Declara Paulo Monteiro, o seu responsável; Quarta edição do evento termina amanhã; Cultura japonesa em destaque no último fim-de-semana; Público tem correspondido cada vez em maior número

Termina amanhã, domingo, o IV Festival de BD de Beja, que durante duas semanas encheu de quadradinhos o centro histórico daquela localidade alentejana.
Apostando claramente em propostas alternativas, o festival tem crescido de forma sustentada ao longo destes quatro anos mas o seu responsável, Paulo Monteiro, não escondeu ao JN a sua ambição: “gostávamos que o Festival de Beja se assumisse como um evento incontornável. Sabemos que é muito difícil, mas, como alguém disse, é preciso sonhar com o céu para atingir a copa das árvores… Quem sabe onde esta aventura nos pode levar?”.
Para já, para além da crítica, tem conquistado o público cuja “afluência tem aumentado de ano para ano.

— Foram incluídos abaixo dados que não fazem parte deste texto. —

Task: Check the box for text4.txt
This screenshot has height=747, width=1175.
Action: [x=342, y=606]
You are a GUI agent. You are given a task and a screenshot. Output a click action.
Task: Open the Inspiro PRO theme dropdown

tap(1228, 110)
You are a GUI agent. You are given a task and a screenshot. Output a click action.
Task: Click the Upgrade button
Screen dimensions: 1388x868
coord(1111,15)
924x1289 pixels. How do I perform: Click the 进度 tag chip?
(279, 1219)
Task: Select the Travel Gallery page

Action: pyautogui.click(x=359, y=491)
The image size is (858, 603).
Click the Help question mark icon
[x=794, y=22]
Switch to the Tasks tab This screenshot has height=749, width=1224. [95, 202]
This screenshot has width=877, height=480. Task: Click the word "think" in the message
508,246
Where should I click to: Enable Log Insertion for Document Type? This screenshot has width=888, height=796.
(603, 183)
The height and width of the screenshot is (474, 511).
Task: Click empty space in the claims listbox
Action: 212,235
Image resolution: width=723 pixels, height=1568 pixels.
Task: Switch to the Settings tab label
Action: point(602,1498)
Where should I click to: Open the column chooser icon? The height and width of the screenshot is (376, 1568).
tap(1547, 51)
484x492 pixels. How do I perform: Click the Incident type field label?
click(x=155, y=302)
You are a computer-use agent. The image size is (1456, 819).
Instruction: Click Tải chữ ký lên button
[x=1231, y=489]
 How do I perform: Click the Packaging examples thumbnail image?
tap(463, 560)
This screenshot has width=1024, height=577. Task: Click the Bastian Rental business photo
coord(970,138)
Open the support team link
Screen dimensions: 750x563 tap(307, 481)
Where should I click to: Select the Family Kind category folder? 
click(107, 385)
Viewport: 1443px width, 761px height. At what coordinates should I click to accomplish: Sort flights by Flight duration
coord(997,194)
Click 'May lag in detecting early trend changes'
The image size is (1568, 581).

Temos apostado em iniciativas paralelas (mas sem sair do universo da BD) que têm atraído públicos mais arredados deste tipo de eventos”. Mas a BD em Beja não se limita ao festival, pois lá funciona, todo o ano, o “Toupeira, um atelier de BD que integra todas as dinâmicas geradas pela Bedeteca”.
Apesar de ter como nomes mais sonantes Dave McKean e Gipi, e de mostrar boa parte da produção nacional actual, para o final de festa Paulo Monteiro destaca, “o Dia Tokyo Moon, hoje, dedicado à cultura japonesa (Origami, Caligrafia, Kendo, Cerimónia do Chá, Shiatsu, feira de manga e sessões de animé (com dobragem ao vivo)”, e. amanhã, “a III Tertúlia de BD de Lisboa em Beja, organizada por Geraldes Lino, com lançamentos, apresentação de autores, sorteio de edições, etc.”.
Para o ano, o objectivo é “continuar a fazer um “Festival de autores”, juntando nomes incontornáveis com outros praticamente desconhecidos. As ideias que temos passam por revitalizar as fórmulas que temos utilizado com sucesso, mas também por uma selecção de autores ainda mais significativa a nível internacional. Teremos certamente um Festival maior e melhor… Estamos muito entusiasmados e cheios de expectativas…”.